What is the worst that can happen when travelling 

There are many worst-case scenarios, but what does it mean to prepare for them? What is the worst that can happen? Basically, the worst-case scenario is the worst thing that can happen that will in turn prevent you from enjoying your travels and prevent you from coming home. At the end of the day, if something can go wrong, it will, so it is important to prepare. Unfortunately, there are a lot of things that can go wrong. For example, you could lose your passport, be a victim of a crime or in some countries, you could even be kidnapped, so it’s best to prepare in advance for all these scenarios no matter how unlikely they are to happen. 

We can’t stop bad things from happening, but we can certainly prepare for them just in case. Here are some of the worst-case scenarios that could happen and how to prepare for them and remedy them. 


You get in an accident in the rental car

You are in South Africa and you are driving down a dark motorway, you then see an elephant on the road out of nowhere. You break and it is too late, crash… 


How To Deal With This Worst-Case Scenario:

Before you leave the lot where you pick up your rental car, ask questions about what you do in the event of a crash. Many rental companies have an emergency number specifically for this. Having a crash in a foreign country, it could be extremely confusing and scary. The police may not speak your language, and worse, the person you crashed into may not speak your language either. It is best to read the handbook and all the rules and regulations before you drive off the lot. The first thing you need to do is file a police report as you will need this for insurance purposes. The next thing you should do is get in touch with your insurer as they may have you covered for such an event, if not, your credit card might. Follow the instructions to file the claim. 

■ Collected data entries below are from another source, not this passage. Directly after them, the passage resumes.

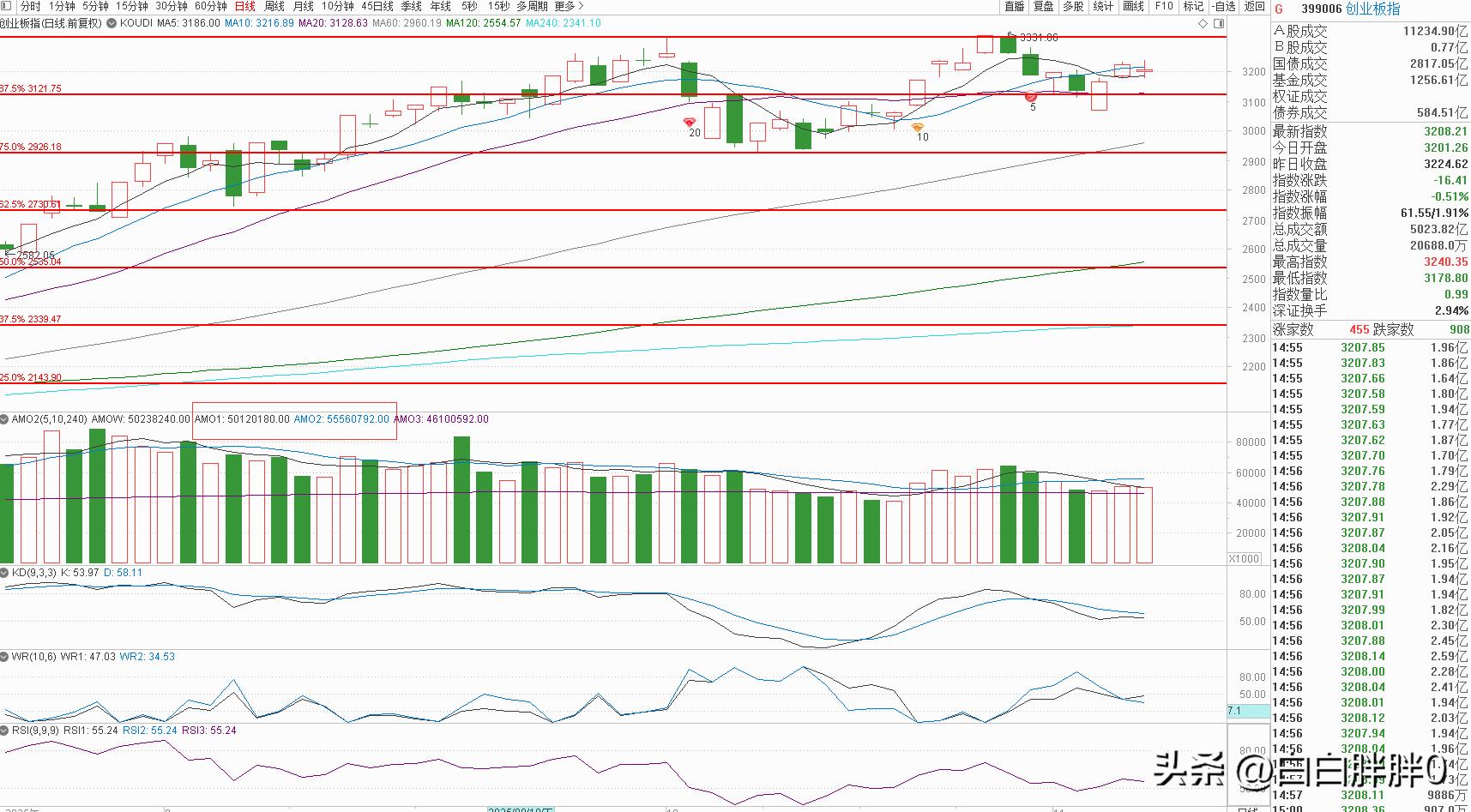Image resolution: width=1471 pixels, height=812 pixels.
Task: Click the red G icon beside 399006
Action: coord(1280,9)
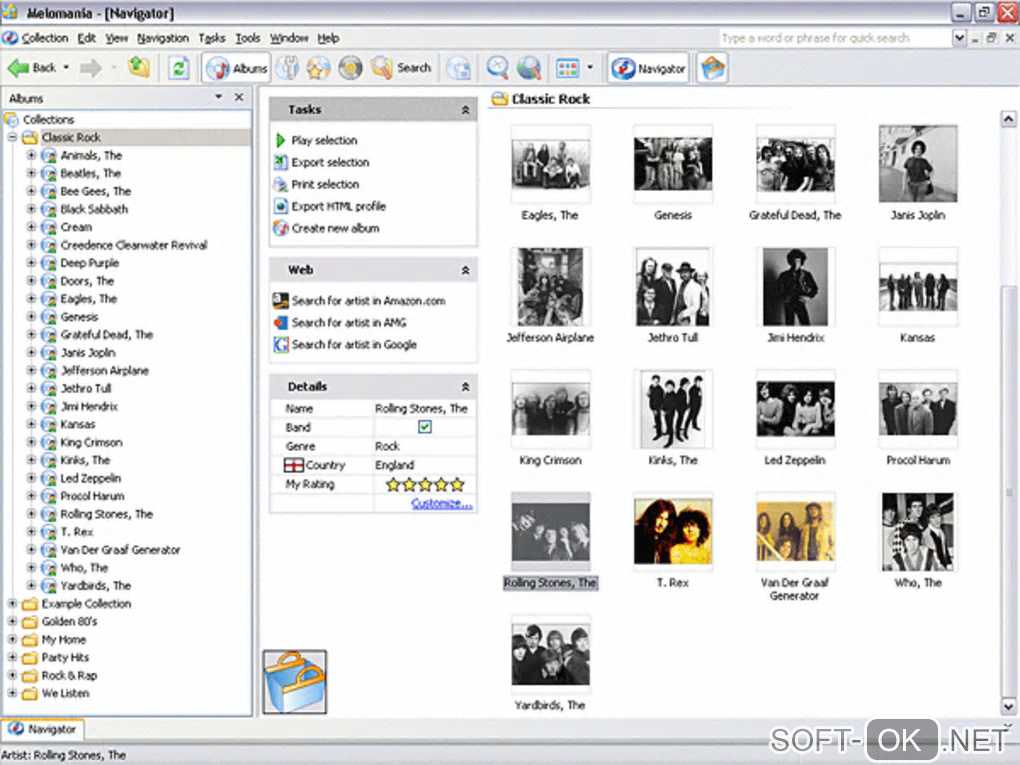Click the Play selection green arrow icon
The image size is (1020, 765).
[281, 141]
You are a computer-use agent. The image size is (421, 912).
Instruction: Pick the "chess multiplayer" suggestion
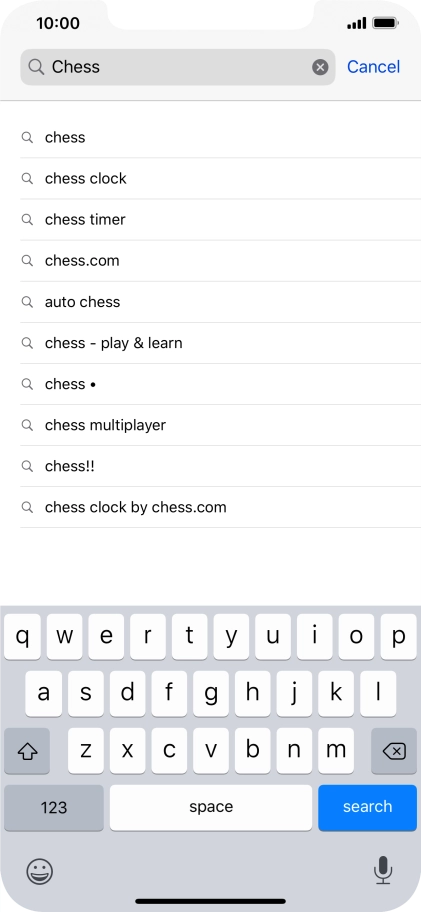tap(220, 425)
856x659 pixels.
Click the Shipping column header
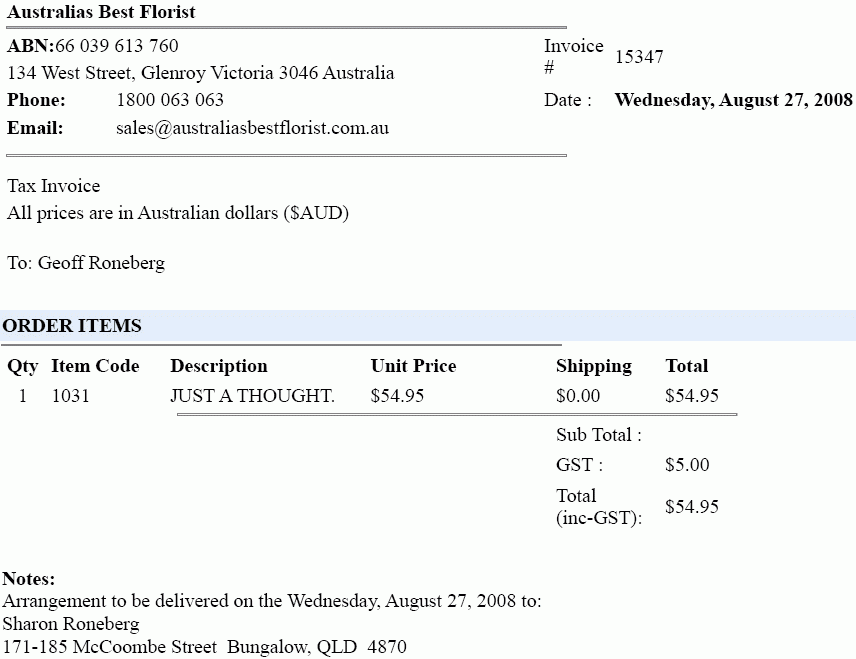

Tips on how to avoid this scenario:

Learn about local road rules prior to your travel and get to understand them. You can do this by visiting that country’s national transport authority website. If you are renting a car in a European country, ask the car rental company for advice on the roads, and ask if there are any unusual rules that you should know before you drive. For example, in some countries, left-turning traffic has to give way to right-turning traffic. It is also best to leave late-night driving alone, or avoid roads with no streetlights. Obviously this can be difficult to avoid, but when you can avoid it, it’s best to do so. 


You leave valuables in a taxi

You are in a taxi and are taken to a busy area, you are in awe of the place and before you know it, you realise you have left your camera or watch in the back of the taxi and he is nowhere to be seen…


How To Deal With This Worst-Case Scenario 

There are many cities where that have large public transport networks, and the same goes for large taxi ranks. London and New York are just some of those places. These larger networks will have a number to call for lost property, but in truth, most places don’t have this and if you lose an item such as your watch or camera, then you are relying on the goodwill of the taxi driver to return your items. Unfortunately, this doesn’t happen often and if you leave something, it is gone for good. If you take a city’s official taxi rank, then you can try calling the dispatch to tell them you have left something in the car with your pick-up location and drop-off location as well as the times. But don’t get your hopes up as this is very unlikely in many countries. 


Tips to avoid this scenario:

If you have lost your watch, consider purchasing secure watch bands before you go on your travels. Something like a NATO watch strap will significantly help you to keep your watch safe. Label your larger items with name tags or return cards as sometimes, but not often, it can work. Tip your driver so he remembers you and this will encourage them to return your items. Opt for official taxi ranks. It is safer and it saves you from being scammed on the way. The best way to do this is by calling a taxi from your accommodation. The best advice is not to get too excited and leave the taxi. Pay the taxi, take a look around for anything missed, and then leave the taxi. 


Preparations for your travels

Make passport copies

You should make two full-colour copies of your passport when travelling. The first copy, you should leave with someone you trust at home, and the second you should keep in your luggage away from your actual passport. 

Having a copy of your passport will make it much easier to have it replaced by your embassy. The other at someone you trust will make it east too as they will be able to send it over to the person who is helping you. 

Keep in touch with people at home

If you are a solo traveller, it is important to keep in touch with people at home. Tell people where you’re going, what your doing and the locations of these places. If something happens to you, they will at least know where to start looking for you. 

Many bad situations can happen, but by following these tips, you will have some preparations sorted before you go.